If At First You Don't Succeed, Fail, Fail Again!
I went to Navaro State Park back in September, and panted in this location. Heaven! The park is up the rural northern coast of California, past Booneville. It follows a river, and the air is rich and humid and warm under the trees. The duff on the forest floor is so deep that walking on it actually becomes spongy and soft. The fragrant, heady smell of bay trees and redwoods is everywhere. Deep in the quiet woods… the creaking of the redwood boughs high above. An easy place to get suckered in to painting terribly difficult subjects! Hahaha!
Here’s the little sketch I did on site. I had to jet, and it was towards the end of the end of the day. I might have spent 20-30 minutes max. I just wanted to capture the mood— that sense of deep recession under the redwoods and bays, like a vaulted ceiling. Little did I know, however, how hard it would be to get a completed painting out of this.
Later that week, I grew the painting to a quarter sheet, wondering if making them more vertical would capture that sense of a vaulted cathedral that I got there. But to me, no love…
What was so hard was that the foliage up above is really just an ambient texture. It’s hard to add it in and make it read as leaves attached to a branching system.
A few weeks later, I decided to try it again as a half sheet, adding more visual texture to the canopy while also focusing on that stretching, arching feeling by changing to a wider format. In an effort to increase the sense of depth, I also tried to preserve some highlights on the ground plane plants, to help separate the values between the foreground and midground some.

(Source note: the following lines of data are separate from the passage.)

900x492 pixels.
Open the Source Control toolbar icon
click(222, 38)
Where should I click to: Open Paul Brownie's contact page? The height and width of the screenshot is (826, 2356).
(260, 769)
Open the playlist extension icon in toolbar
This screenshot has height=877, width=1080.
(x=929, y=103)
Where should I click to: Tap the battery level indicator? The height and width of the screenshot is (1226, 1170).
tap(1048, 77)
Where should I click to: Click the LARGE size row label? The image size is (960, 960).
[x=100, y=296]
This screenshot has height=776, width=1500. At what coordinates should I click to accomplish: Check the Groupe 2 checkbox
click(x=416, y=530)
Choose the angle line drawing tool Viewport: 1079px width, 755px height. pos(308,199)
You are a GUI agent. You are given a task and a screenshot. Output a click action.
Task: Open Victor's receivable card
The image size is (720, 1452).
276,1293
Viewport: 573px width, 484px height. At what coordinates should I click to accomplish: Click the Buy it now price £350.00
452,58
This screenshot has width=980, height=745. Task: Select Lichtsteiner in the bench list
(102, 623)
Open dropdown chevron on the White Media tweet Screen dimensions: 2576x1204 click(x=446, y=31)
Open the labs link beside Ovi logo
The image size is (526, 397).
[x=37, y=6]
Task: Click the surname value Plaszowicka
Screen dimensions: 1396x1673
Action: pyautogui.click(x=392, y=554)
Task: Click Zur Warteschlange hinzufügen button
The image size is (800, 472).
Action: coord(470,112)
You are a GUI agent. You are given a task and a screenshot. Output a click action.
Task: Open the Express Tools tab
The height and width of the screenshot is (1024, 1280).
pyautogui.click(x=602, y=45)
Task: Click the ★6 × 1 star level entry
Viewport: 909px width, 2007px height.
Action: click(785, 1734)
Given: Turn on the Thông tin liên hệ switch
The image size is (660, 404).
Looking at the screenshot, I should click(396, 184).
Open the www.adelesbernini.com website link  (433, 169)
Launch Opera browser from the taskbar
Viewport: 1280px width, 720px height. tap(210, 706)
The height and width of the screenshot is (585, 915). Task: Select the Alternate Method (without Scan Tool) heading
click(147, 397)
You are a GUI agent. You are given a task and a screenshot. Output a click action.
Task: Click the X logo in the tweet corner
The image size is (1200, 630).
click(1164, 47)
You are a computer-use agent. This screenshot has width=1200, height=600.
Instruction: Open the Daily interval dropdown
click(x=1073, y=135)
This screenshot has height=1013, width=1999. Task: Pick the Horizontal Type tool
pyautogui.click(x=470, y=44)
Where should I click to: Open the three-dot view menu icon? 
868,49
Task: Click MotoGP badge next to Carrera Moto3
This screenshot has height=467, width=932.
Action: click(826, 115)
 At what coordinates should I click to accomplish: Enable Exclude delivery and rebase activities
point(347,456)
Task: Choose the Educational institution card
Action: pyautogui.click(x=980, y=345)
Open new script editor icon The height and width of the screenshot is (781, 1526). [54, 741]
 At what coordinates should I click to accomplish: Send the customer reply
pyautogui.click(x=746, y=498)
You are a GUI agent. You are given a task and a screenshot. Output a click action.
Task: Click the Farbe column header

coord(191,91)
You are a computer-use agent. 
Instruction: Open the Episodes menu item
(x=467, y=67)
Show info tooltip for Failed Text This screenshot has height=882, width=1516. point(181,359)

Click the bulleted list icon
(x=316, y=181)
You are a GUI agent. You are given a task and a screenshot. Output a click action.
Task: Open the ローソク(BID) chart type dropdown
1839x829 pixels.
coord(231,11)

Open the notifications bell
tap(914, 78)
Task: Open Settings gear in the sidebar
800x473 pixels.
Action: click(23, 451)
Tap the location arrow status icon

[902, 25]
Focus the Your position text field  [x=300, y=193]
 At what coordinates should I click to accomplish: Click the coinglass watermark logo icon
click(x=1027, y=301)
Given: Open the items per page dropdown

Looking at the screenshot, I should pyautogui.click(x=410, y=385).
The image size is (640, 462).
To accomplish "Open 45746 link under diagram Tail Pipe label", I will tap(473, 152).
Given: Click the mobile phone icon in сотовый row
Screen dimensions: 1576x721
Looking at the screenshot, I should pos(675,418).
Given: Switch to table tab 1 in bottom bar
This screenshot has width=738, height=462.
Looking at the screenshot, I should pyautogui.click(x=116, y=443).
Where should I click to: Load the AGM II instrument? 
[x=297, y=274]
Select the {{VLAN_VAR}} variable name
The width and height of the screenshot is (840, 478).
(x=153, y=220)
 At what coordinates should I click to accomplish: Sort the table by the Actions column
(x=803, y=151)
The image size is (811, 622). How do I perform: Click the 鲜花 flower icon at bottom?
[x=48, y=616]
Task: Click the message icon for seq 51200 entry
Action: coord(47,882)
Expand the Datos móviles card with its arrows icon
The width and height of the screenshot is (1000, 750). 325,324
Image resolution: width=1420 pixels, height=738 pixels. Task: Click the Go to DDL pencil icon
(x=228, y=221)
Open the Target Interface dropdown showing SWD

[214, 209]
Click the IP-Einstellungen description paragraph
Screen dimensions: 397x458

I finished it, and although I liked it better, I still really wasn’t satisfied. There wasn’t a sense of cast light on the floor of the forest, nor a sense of vibrant light pushing through the canopy. Where were all those deep shadows I remembered?
In answer to these issues, I did it a fourth time a few weeks later. I brought in the edge of the canopy on the left, to help create an “umbrella.” You can see that I’ve retained some new highlights on the upper canopy, as well as a greater set of vibrant highlights down below, on the little ferns and leaves.
Once again… better, I thought, but even so, I still wasn’t really satisfied. Where was that vibrant light? The heady smell of a humid forest floor? The deep, magical, recessive shadows that I wanted to wander off into? After 4 attempts in a month, I let it go. Sometimes, you just can’t get an image to work. You have to learn more, or change, or fail in some other new way to get that special key you’ve been looking for. I set it aside, and two months later…
I came back to it.
I just couldn’t let it go, and my attitude about paintings I’m dissatisfied with is to go for it. Who cares if I screw it up? I didn’t really find it successful anyways. From here, over the next few weeks, bit by bit, I sort of snuck up on the painting, doing a half hour here and there, thinking I was done, propping it up so I could look at it from a distance now and then while doing stuff in the kitchen, only to still not be sure, and jump back in again.
First, I dropped deeper blue shadows into the shade, cast shadows from the trunks on the right, deeper shadows in the foreground, etc. I also added more opaque highlights in that area, trying to get a sense of depth and layering. Again, better, but still I wasn’t satisfied. I set it back into the discard pile and worked on other things.
Here, I decided that the image was too “far away” and cool. I wanted to be down under the canopy myself, and that warm lime-green light, not looking at it from afar. I dropped in a wash of yellow-green over the sunny foliage, to warm things up. Then I brought the branches down from the top left to close the composition off and bring the foreground into the top as well. I added highlights and bits of scruffiness to the lower foreground too. Once again, I did a scruffy glaze in the deep shadows along the horizon line, getting it a bit darker again.
In the next step, I brought the foreground foliage down around the front left, pushing all those cast shadows and backlighting in. Thank you to my wife for the thought! :) Now, I could finally see, after a few months working on this on and off, that I was getting somewhere. Failing a lot is hard. It’s disheartening, but if you’re doing your job right you’re atleast exploring and trying new things. Often, succeeding is when the painting process is most difficult creatively— because you begin to want to play it safe. You don’t want to ruin it! But this is just when I think you should go for it!
I figure go big or go home. What are we here to do, if not to share and express our inner selves as truly as we can? How can be do that tentatively? Bah!
I decided to push my darks even farther down within the canopy. Screw it. I wanted those woods to be deep and murky and full of texture, and for the foreground to be bright and sunlit by comparison. Did I push it too far? I don’t know. But the final affect is strong, and there’s no going backwards. This is where I set down my brush on this one, and taped it up on the “recently finished” wall.
If I decide I’m not happy with the final results, there’s nothing to do but paint it again!